El asombro reside en dos efectos del Viento Zonda: 1. Limpieza de Hongos y Plagas: La sequedad extrema del viento actúa como un potente agente natural que inhibe la proliferación de hongos (como el Oídio o la Botrytis) en los viñedos y frutales. Esto reduce la necesidad de fungicidas químicos, un beneficio económico y ambiental. 2. Estrés Hídrico Controlado: Los días de Viento Zonda, al evaporar rápidamente el agua, fuerzan a las vides a concentrar sus azúcares y a profundizar sus raíces en busca de humedad. Este estrés hídrico controlado es clave para la calidad de los vinos tintos de alta gama.
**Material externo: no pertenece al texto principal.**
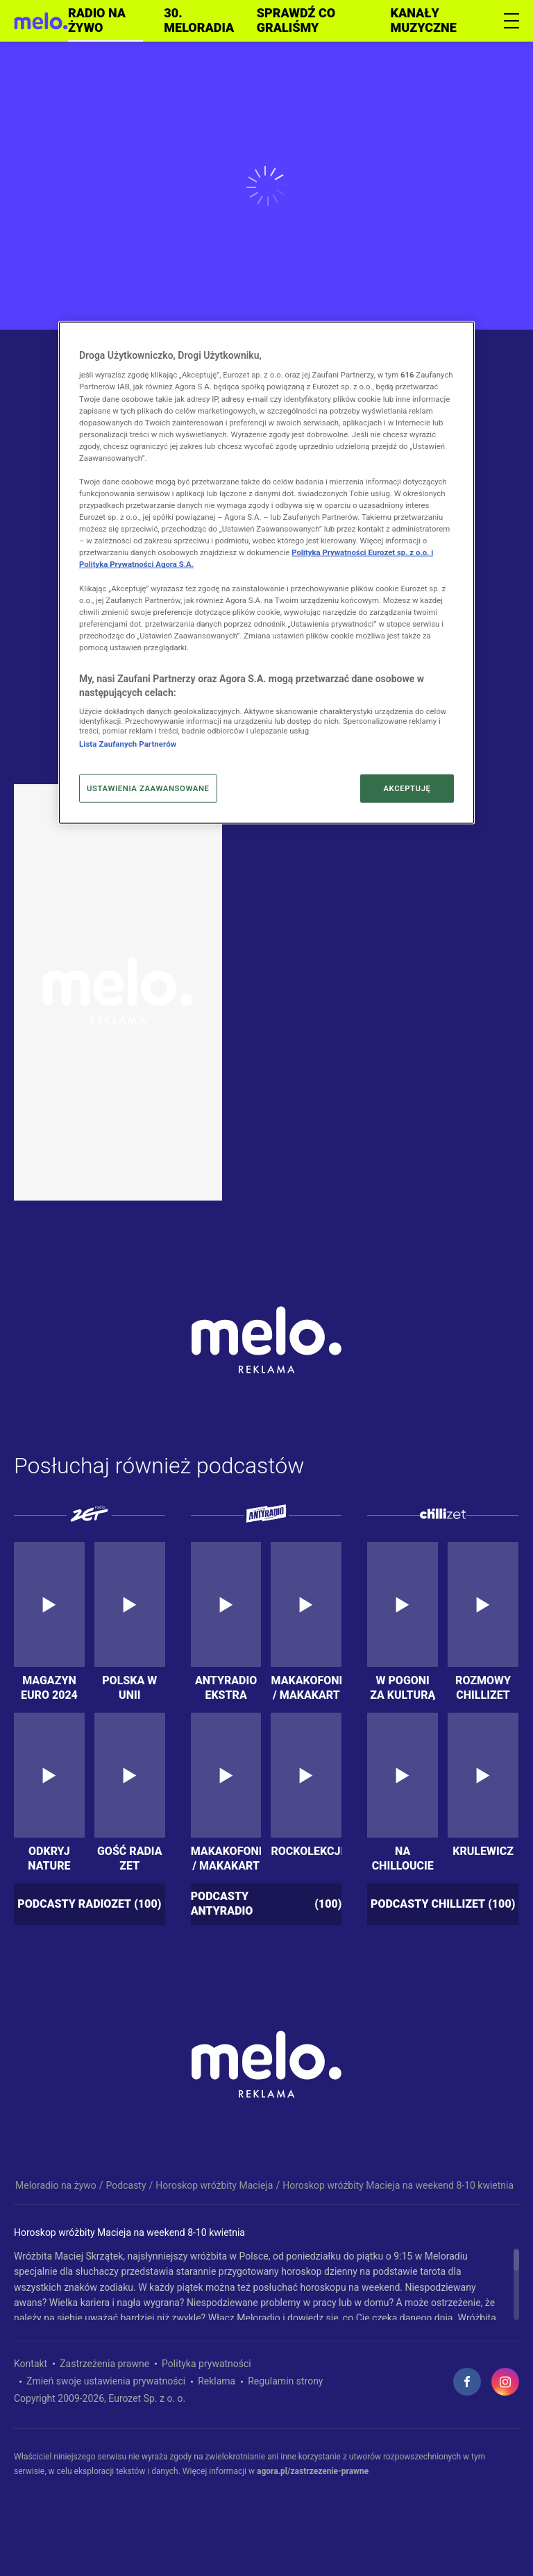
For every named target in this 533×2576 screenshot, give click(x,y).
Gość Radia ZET (129, 1858)
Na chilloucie (403, 1858)
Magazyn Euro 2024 (49, 1687)
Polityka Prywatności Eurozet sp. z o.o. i (362, 552)
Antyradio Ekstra (226, 1687)
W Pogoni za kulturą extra (402, 1687)
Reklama (216, 2381)
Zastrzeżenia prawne (104, 2363)
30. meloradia (199, 20)
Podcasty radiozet (89, 1904)
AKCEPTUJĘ (406, 788)
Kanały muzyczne (424, 20)
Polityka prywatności (206, 2363)
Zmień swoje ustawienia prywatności (105, 2381)
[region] (266, 2284)
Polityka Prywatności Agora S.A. (136, 564)
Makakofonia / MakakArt (306, 1687)
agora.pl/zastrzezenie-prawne (313, 2471)
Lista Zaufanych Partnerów (127, 744)
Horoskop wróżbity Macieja (214, 2185)
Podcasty (126, 2185)
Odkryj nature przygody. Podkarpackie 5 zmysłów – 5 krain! (49, 1858)
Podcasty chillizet (443, 1904)
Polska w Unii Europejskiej (129, 1687)
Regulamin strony (285, 2381)
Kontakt (30, 2363)
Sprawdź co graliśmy (296, 20)
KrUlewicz (483, 1851)
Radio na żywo (97, 20)
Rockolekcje (306, 1851)
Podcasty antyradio (266, 1903)
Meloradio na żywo (55, 2185)
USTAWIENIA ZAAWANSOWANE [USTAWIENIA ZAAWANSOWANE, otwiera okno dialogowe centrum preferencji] (148, 788)
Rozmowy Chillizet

El asombro es que el Viento Zonda, visto como una amenaza, es un factor que define la calidad del terroir mendocino. Los viñedos que se encuentran cerca de la precordillera se benefician de las ráfagas que limpian las hojas y fuerzan la concentración de los taninos. Este secreto es parte de la explicación de por qué el Malbec mendocino es único en el mundo.
El Viento Zonda es una espada de doble filo: su exceso es destructivo (causando caída de fruta), pero su presencia moderada y estratégica es un beneficio. La inspiración de este descubrimiento es que la agricultura en Mendoza ha aprendido a convivir y aprovechar un fenómeno que antes solo generaba miedo. Este secreto de la agricultura es un recordatorio de que la naturaleza siempre tiene sorpresas guardadas, y el Viento Zonda es un regalo oculto de la naturaleza mendocina.